## AIM OF THE EXERCISE
After locating the line containing "Instruction: Click the timer clock icon" in the entries below, please write out that line and the rest through the end exactly. Omit pictures.

## DATA SECTION
*****

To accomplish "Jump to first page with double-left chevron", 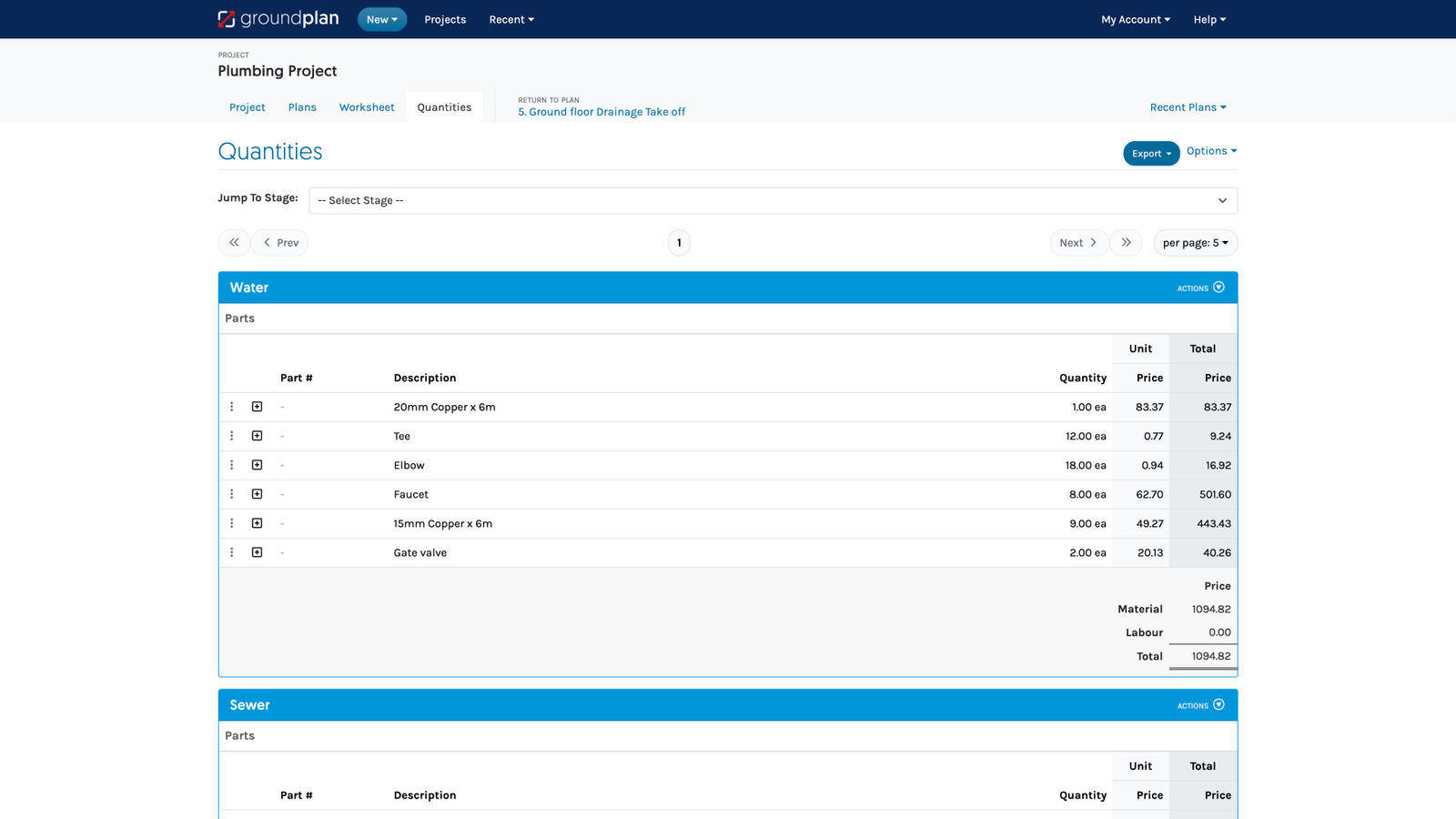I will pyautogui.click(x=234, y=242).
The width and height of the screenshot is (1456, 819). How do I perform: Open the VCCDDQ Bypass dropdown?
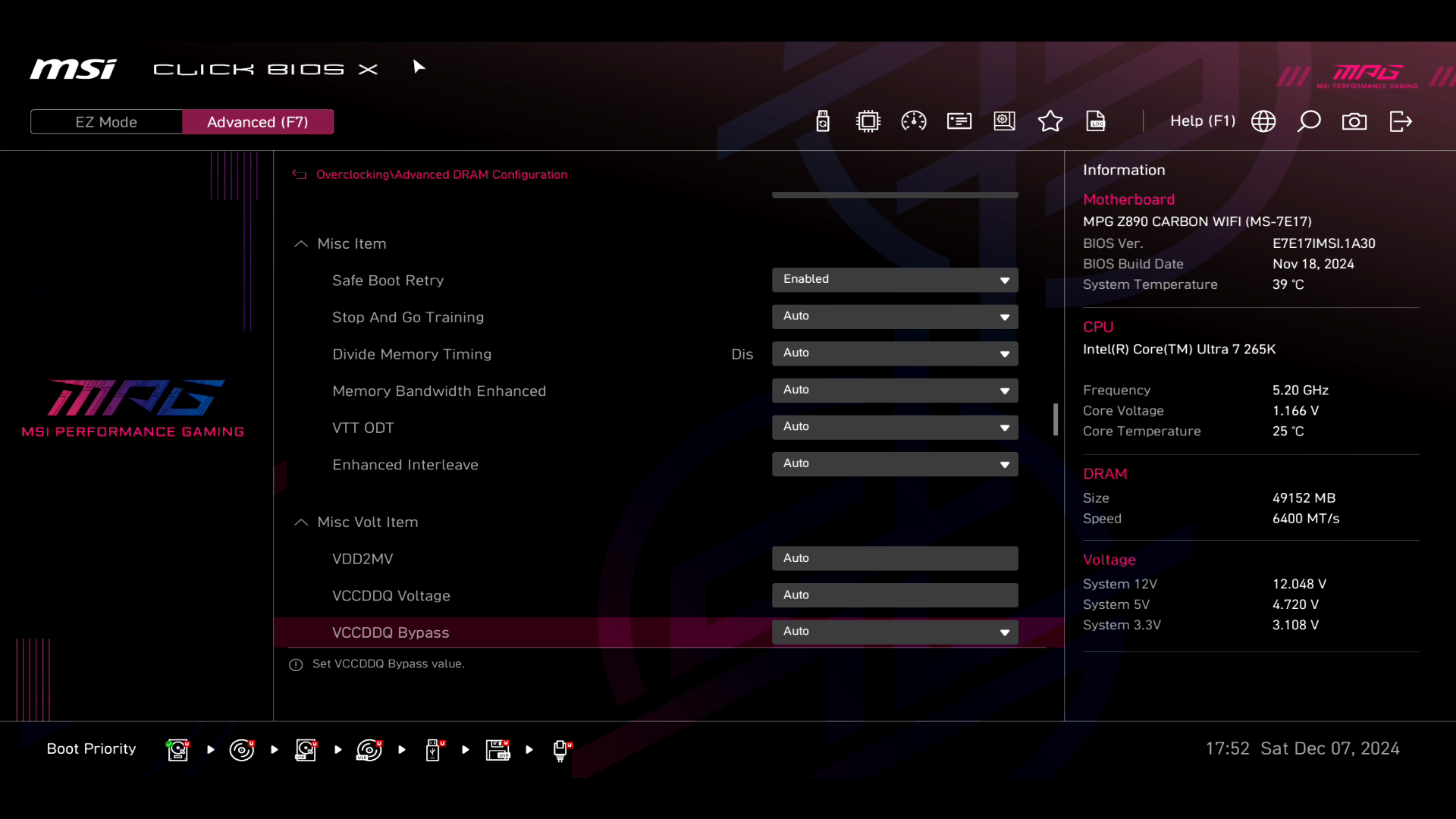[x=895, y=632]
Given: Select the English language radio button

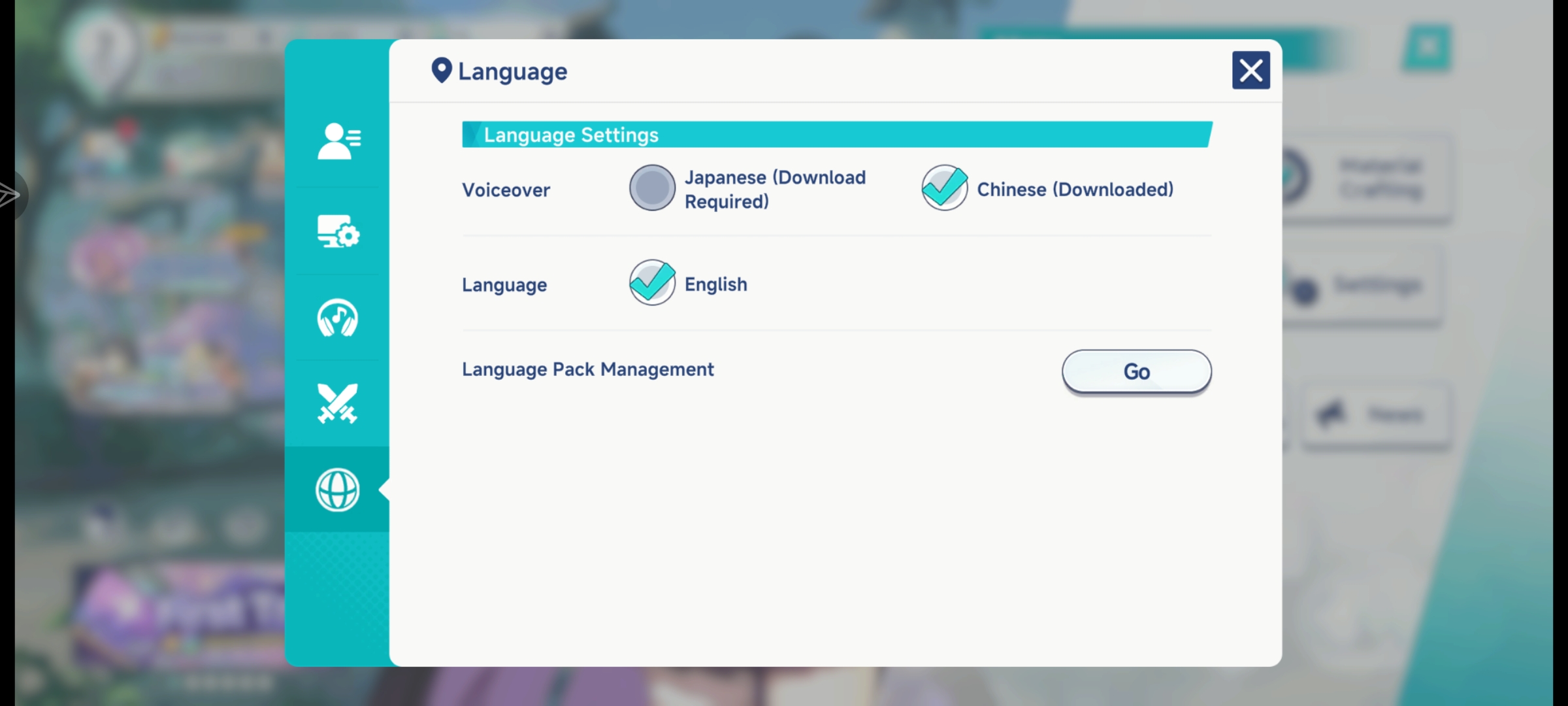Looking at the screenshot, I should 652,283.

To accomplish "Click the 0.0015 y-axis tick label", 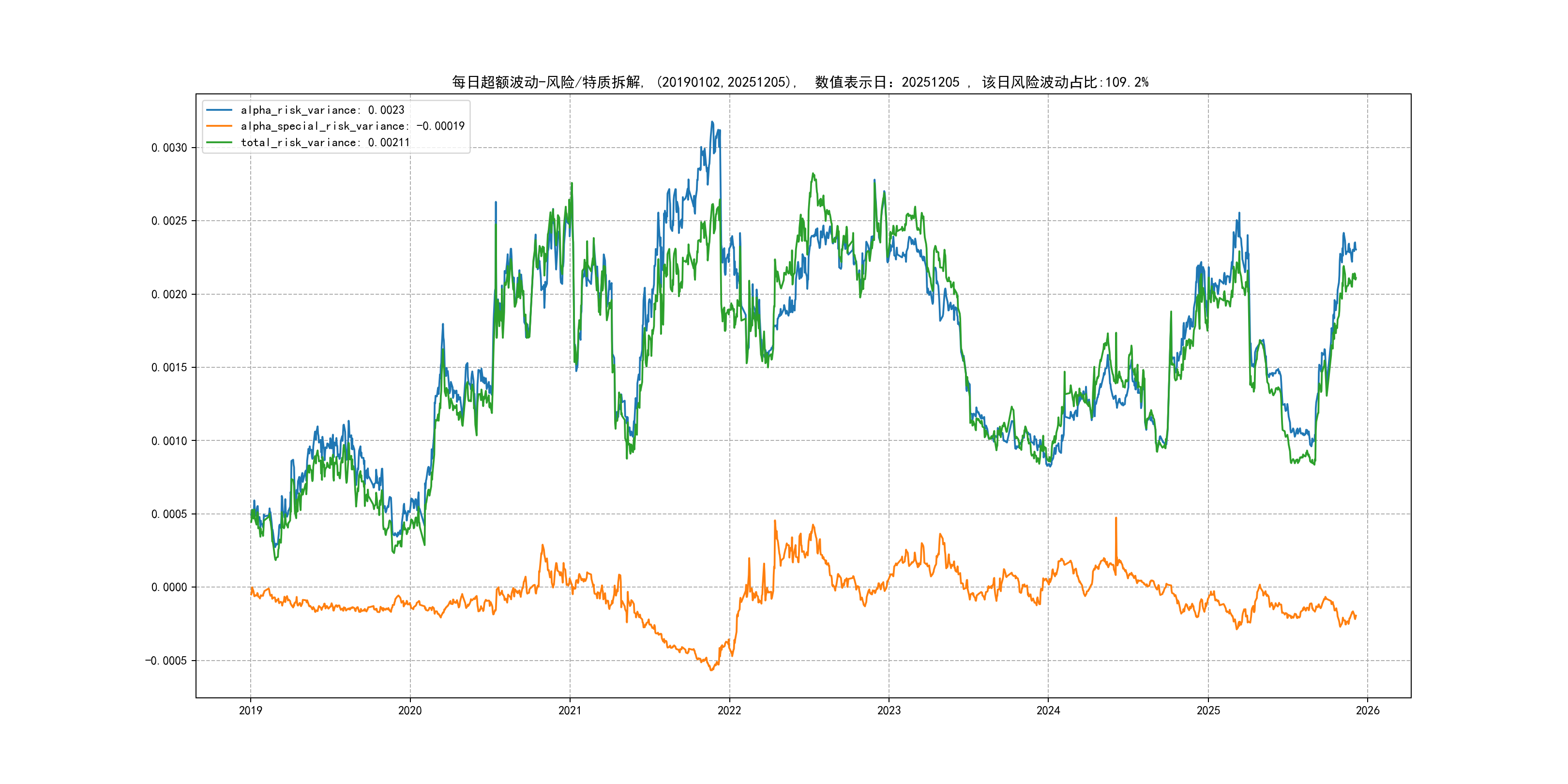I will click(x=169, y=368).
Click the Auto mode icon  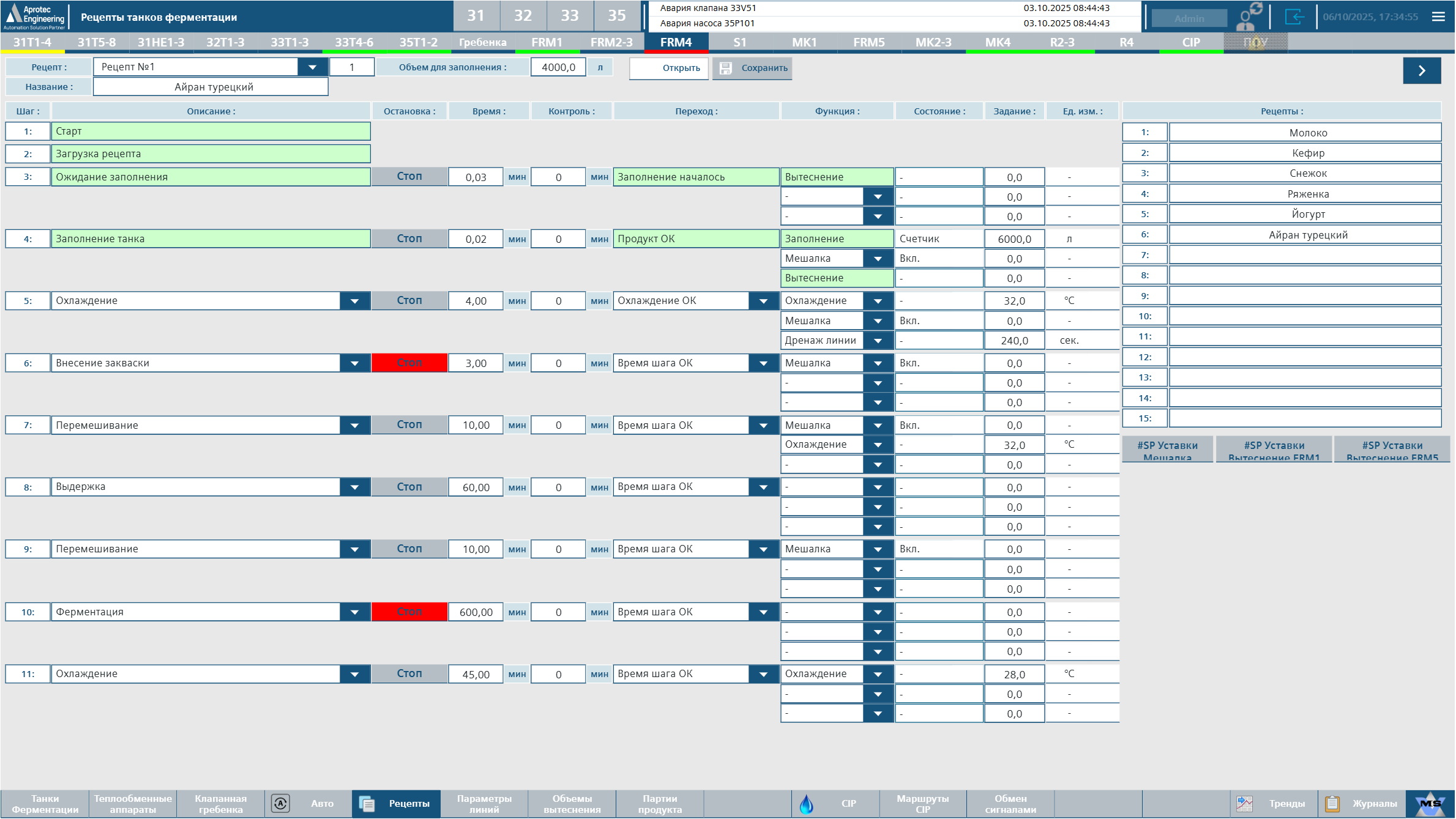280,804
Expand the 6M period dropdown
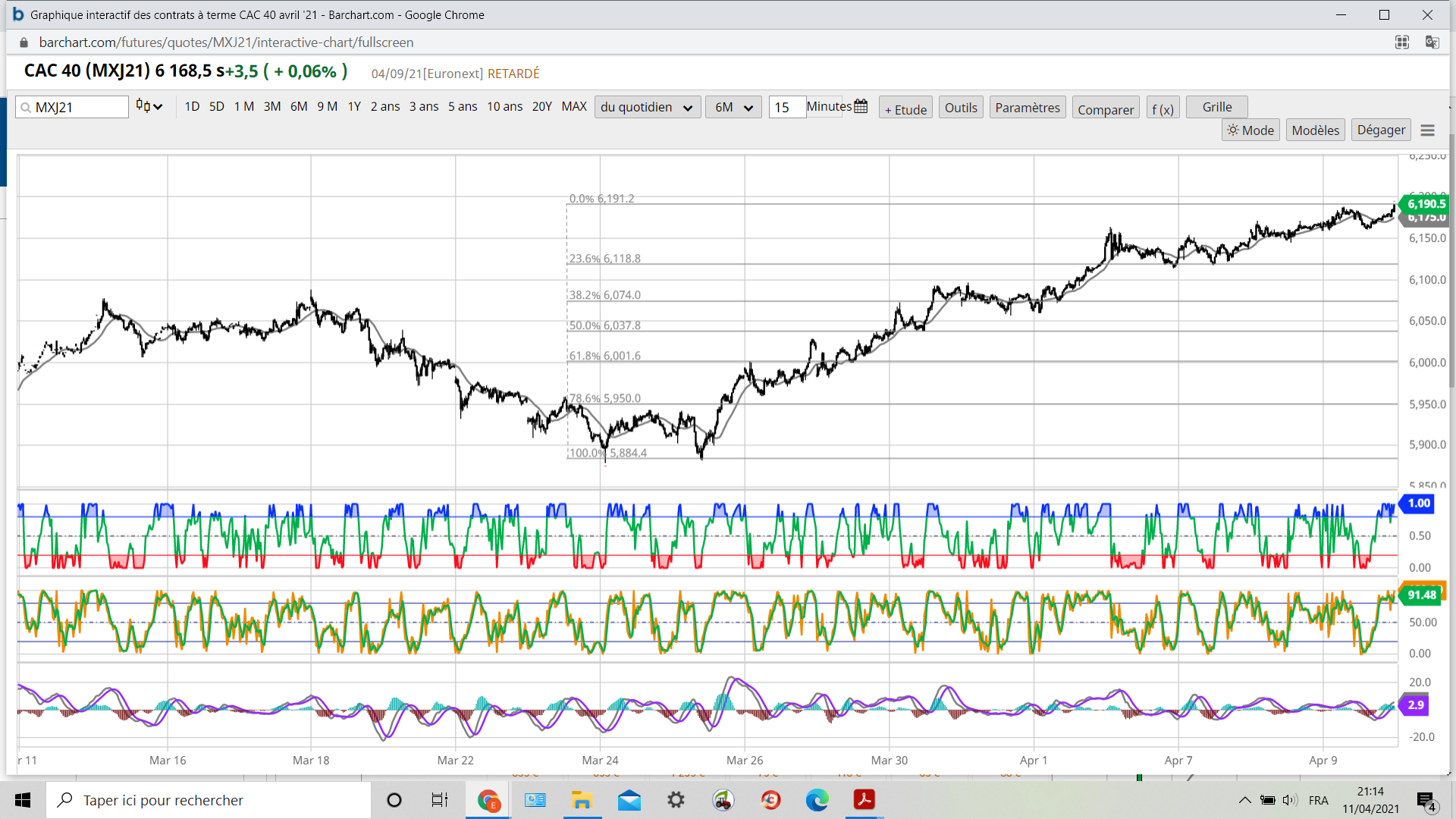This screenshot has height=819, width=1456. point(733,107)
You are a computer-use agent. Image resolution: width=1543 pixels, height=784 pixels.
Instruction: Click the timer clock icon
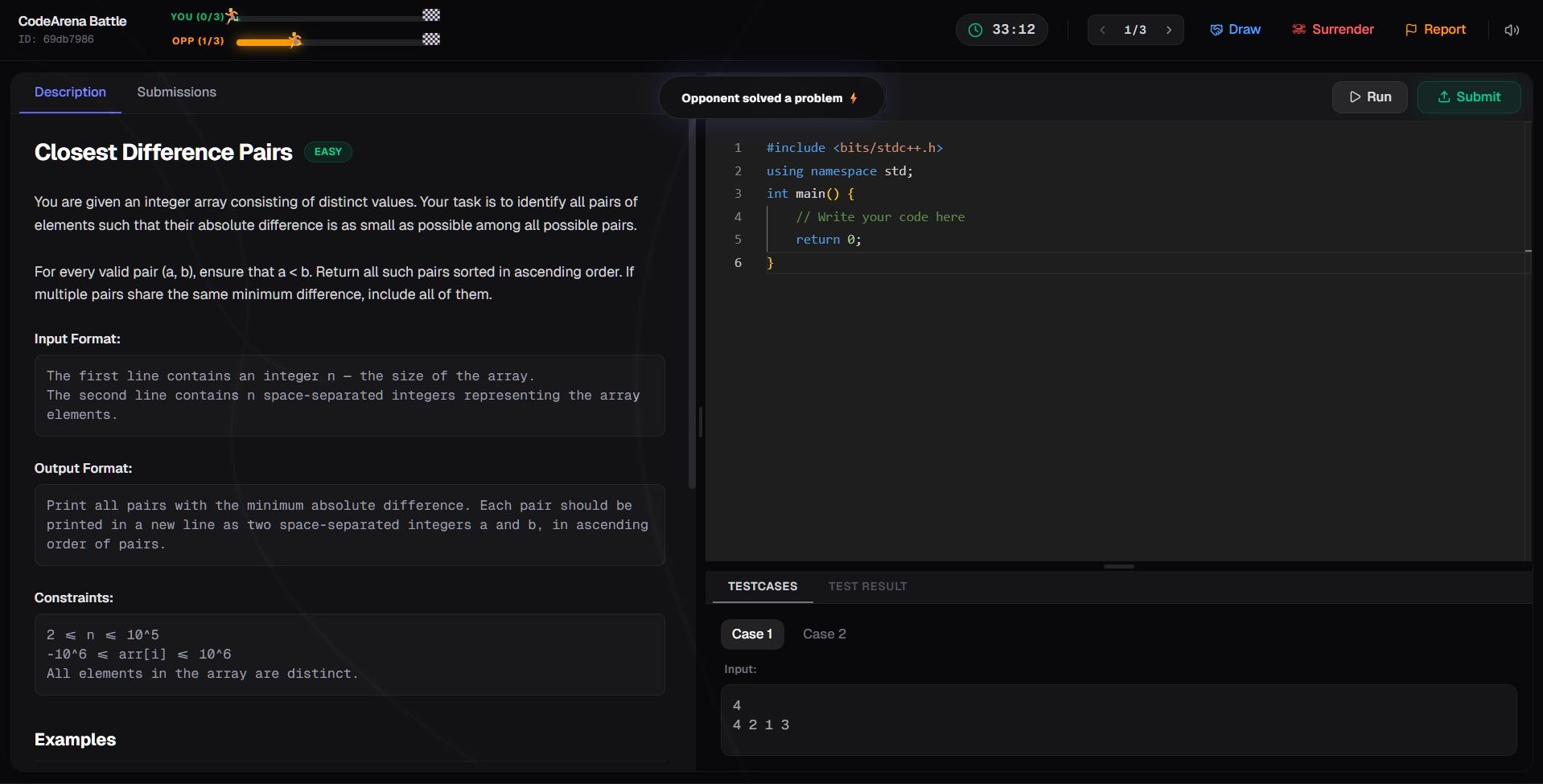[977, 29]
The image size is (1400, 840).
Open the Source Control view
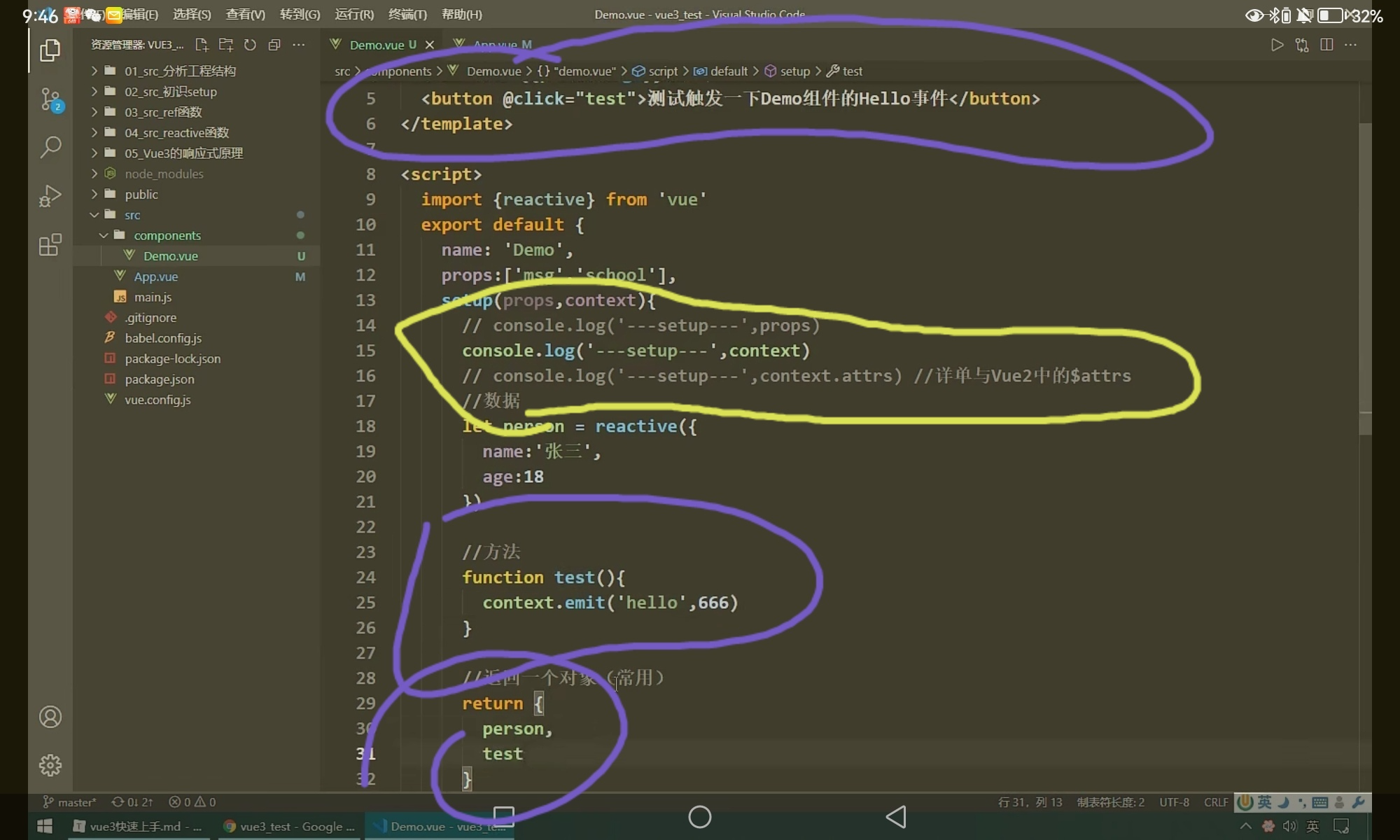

*****

## RESULT
Instruction: Click the timer clock icon
[977, 29]
The image size is (1400, 840).
Open the Source Control view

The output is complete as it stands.